E estamos assim, com essas dificuldades de saúde justamente por causa do fogo e por causa dessa fatalidade que aconteceu no nosso Pantanal. Esperamos muito em Deus que isso não volte a repetir, mas estamos com medo, porque a gente já viu vários lugares pegar fogo novamente, e aí vai matar por completo a nossa natureza e vamos passar por mais dificuldade. Porque só com isso que passamos nós não temos quase peixes, não temos iscas; as plantas que a gente planta, se a gente não tá em cima não vai para frente, porque a terra está seca, sem vida e a gente tá aí vivendo de apoiadores – Leonida Aires, moradora da comunidade tradicional pantaneira Barra de São Lourenço (Corumbá – MS) e presidente da Associação de Mulheres Artesãs Renascer (DOSSIÊ AGRO É FOGO, 2021).
Além das denúncias, as comunidades do Pantanal, Amazônia e Cerrado têm organizado brigadas comunitárias fortalecendo suas ações de prevenção aos incêndios. Com a crise climática adjacente e as previsões, além do aumento do investimento na prevenção e no combate, é necessário políticas públicas que priorizem as comunidades e territórios com a ajuda humanitária, o apoio e incentivo às brigadas dos povos tradicionais, à ampliação da agroecologia, do reflorestamento de áreas degradadas pelo fogo, tendo em vista a recuperação das áreas afetadas. Isso sem esquecer da fiscalização e punição efetiva dos devastadores dos territórios.

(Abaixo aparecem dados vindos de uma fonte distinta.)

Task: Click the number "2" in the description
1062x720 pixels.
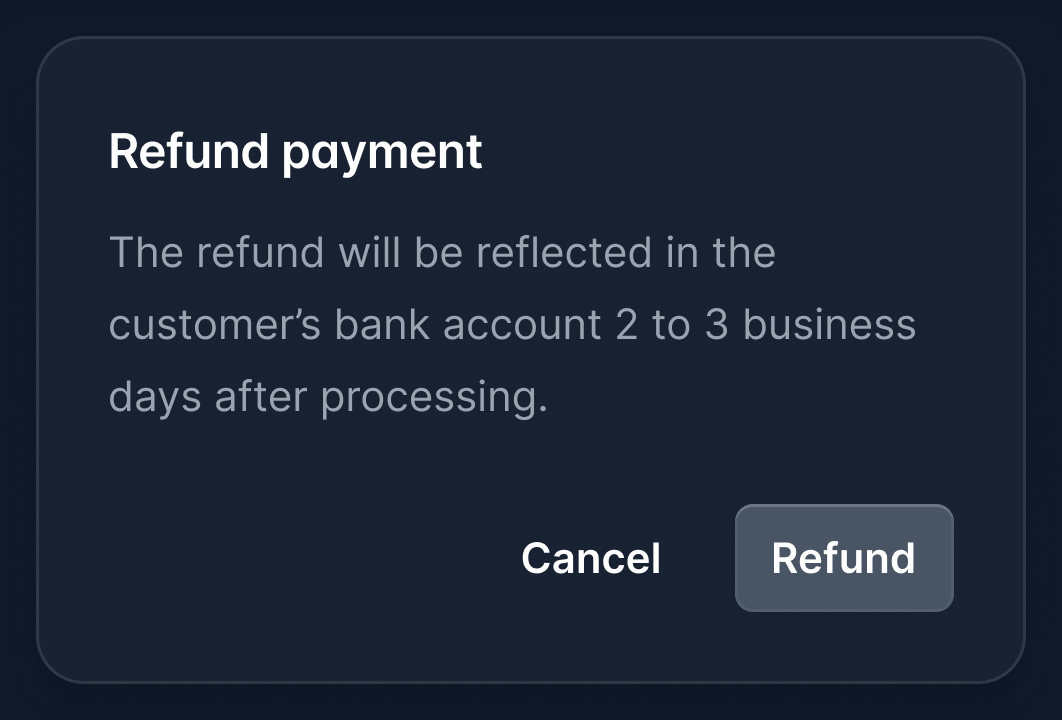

Mais que viagens à Europa, para debater sobre a redução do desmatamento, prevenção e combate aos incêndios nos territórios, é preciso que as ações sejam locais e saiam do papel e das simples boas intenções. O silêncio e a morosidade da Ministra do Meio Ambiente junto a greve dos servidores do Instituto Brasileiro do Meio Ambiente e dos Recursos Naturais Renováveis (IBAMA), em um período crítico, é sintomático.
É preciso manter os territórios de vida e todas as vidas que neles existem. O Pantanal, nesse momento, revive seu momento crítico como foi em 2020 e anos seguintes, destruído pelo fogo criminoso. É urgente que as autoridades se posicionem com medidas rápidas de controle e prevenção aos incêndios, para que não percamos mais a sociobiodiversidade existente nos territórios e mais vidas sejam impactadas.
Quando se destrói o Pantanal – a maior planície alagada do mundo, quando se destrói o Cerrado – o berço das águas e a savana mais biodiversa do mundo e quando se destrói a Amazônia – a maior floresta tropical do mundo, são as casas, os saberes milenares e ancestrais dos povos e comunidades tradicionais desse lugar que estão sendo destruídos!